When should I choose PMBus instead of plain I²C for LDO supervision?
Choose PMBus when you have several rails, need standardized status words, or plan to log power events. For 1–3 rails and simple flags, plain I²C is cheaper and easier to integrate.
What should I write into the BOM after supervision tests?
Record measured UV/OV trip, hysteresis, T_warn, IRQ mode (pulse/level), bus type (I²C/PMBus), and whether IRQ is maskable. This makes cross-brand replacement inside the seven vendors much easier.
Can multiple LDO fault IRQs be wired-OR to one MCU pin?
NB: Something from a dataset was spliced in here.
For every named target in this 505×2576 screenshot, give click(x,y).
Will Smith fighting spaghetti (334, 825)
Yes, if the IRQs are open-drain/open-collector and you add a pull-up. But you still need to read individual status over I²C/PMBus or via GPIO to know which rail reported the fault.
Why does my LDO PG not trigger on small droops or noise?
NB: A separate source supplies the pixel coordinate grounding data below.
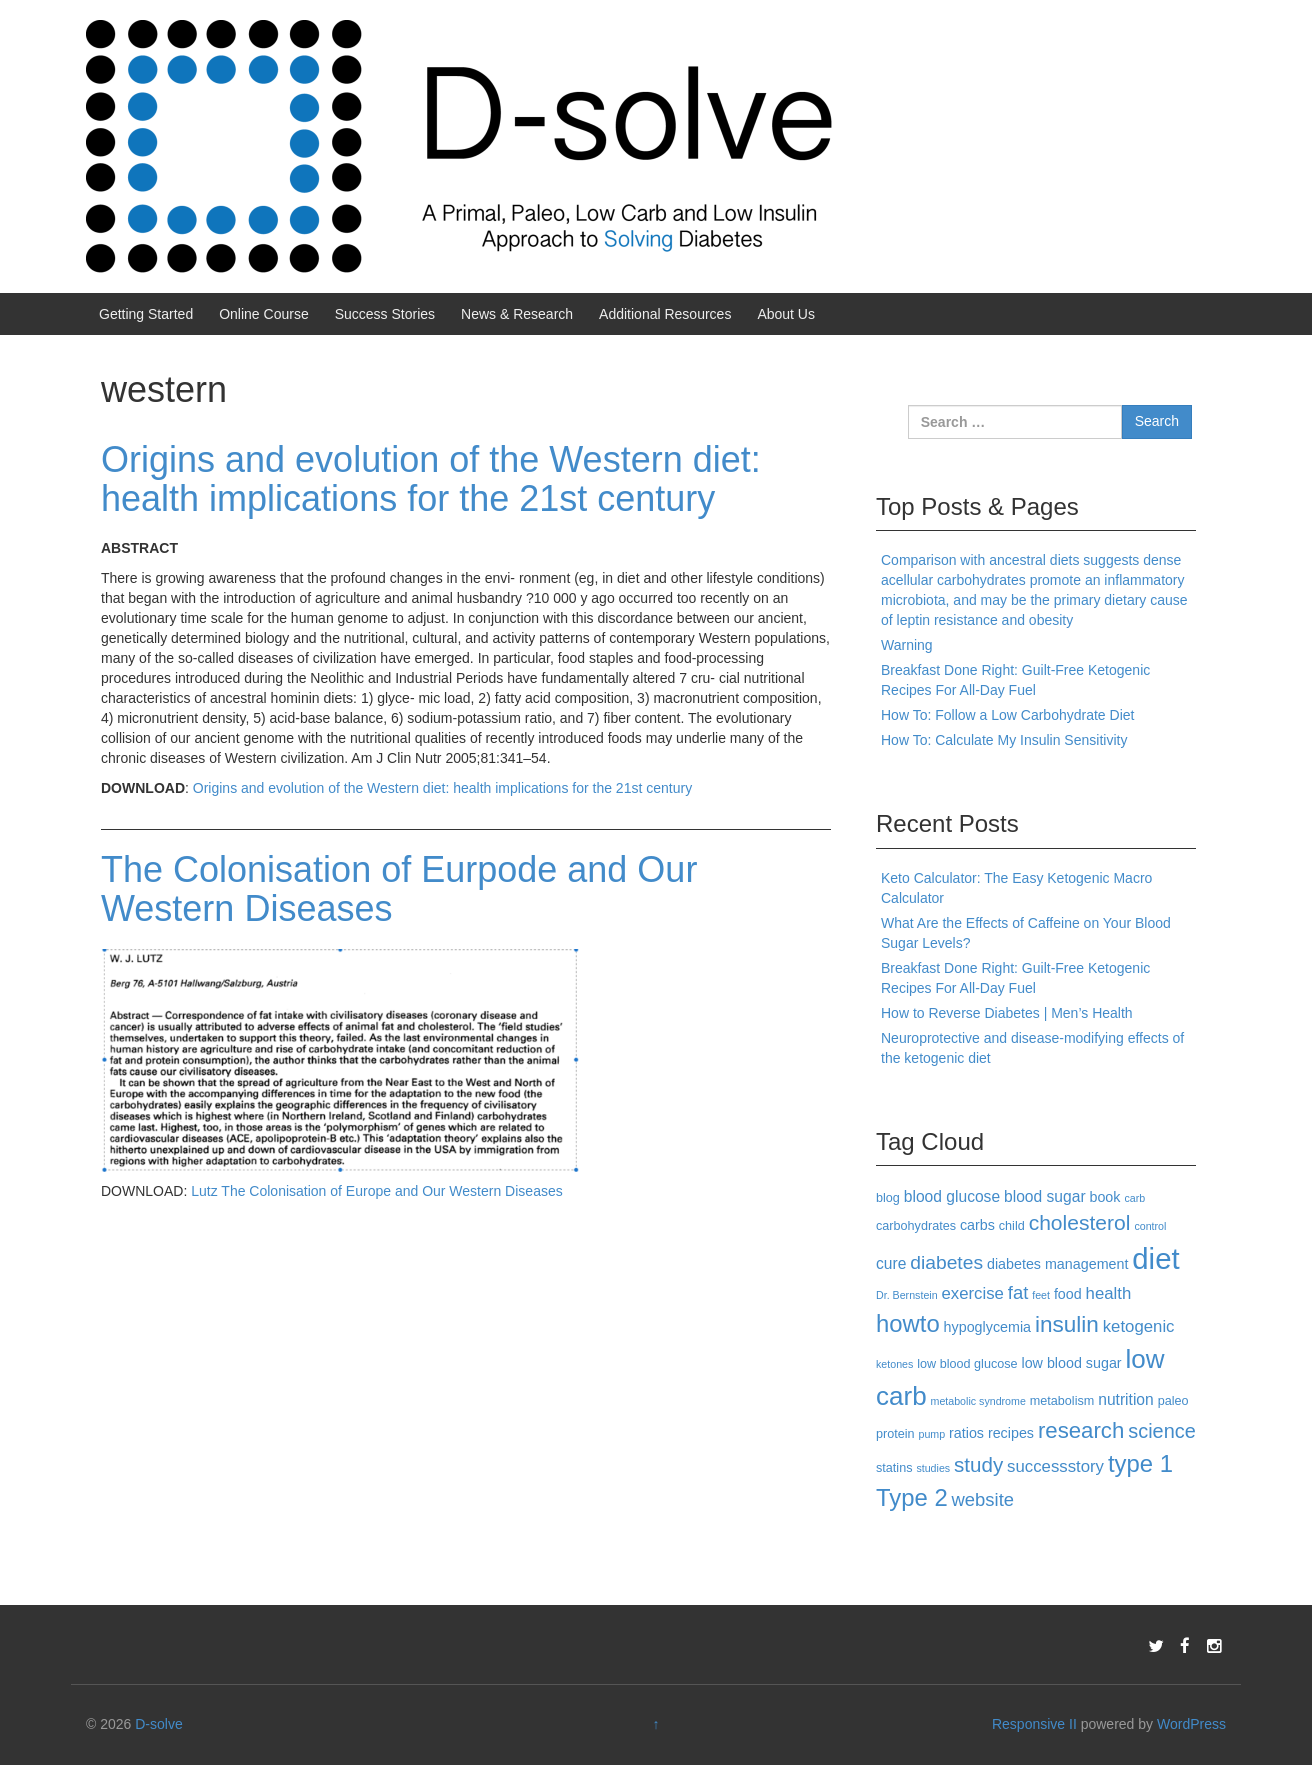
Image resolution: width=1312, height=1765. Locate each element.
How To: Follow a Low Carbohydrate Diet (1007, 715)
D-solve (158, 1724)
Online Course (264, 314)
PG circuits usually include filtering and wide thresholds, so short droops or small noise are ignored. For tighter supervision you need a window comparator or an external supervisor IC.
Do I need temperature warning if the LDO already has OTP?
OTP only protects the LDO. A readable temperature warning lets the MCU derate lamps, cameras, or radios before shutdown. In automotive/lamp-chamber designs, keep both.
How do I supervise a camera / lamp-chamber rail that heats up slowly?
Use a supervision-grade temperature sensor or a PMIC that exports T_warn, and sample it over I²C/PMBus. Slow heating needs logging more than fast shutdown, so store events in your firmware.
Which of the seven vendors support multi-rail monitoring around LDOs?
TI, NXP, and Renesas have the richest multi-rail / PMBus options. ST, onsemi, and Microchip cover simpler PG/supervisor cases. Melexis is great when you need temperature data with car sensors.
Can I use these supervision signals for field/service diagnostics later?
Yes. If you log UV/OV/OT/IRQ events and keep them in nonvolatile memory or upstream over PMBus, service teams can see which rail misbehaved and which LDO to replace.